* [The data]

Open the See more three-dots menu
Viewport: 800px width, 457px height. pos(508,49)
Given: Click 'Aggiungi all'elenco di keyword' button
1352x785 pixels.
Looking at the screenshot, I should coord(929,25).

* [What you will do]
Print each of these records again exactly as it appears, one line at a time.

* [Response to the task]
Open the See more three-dots menu
Viewport: 800px width, 457px height. pos(508,49)
Given: Click 'Aggiungi all'elenco di keyword' button
1352x785 pixels.
Looking at the screenshot, I should coord(929,25).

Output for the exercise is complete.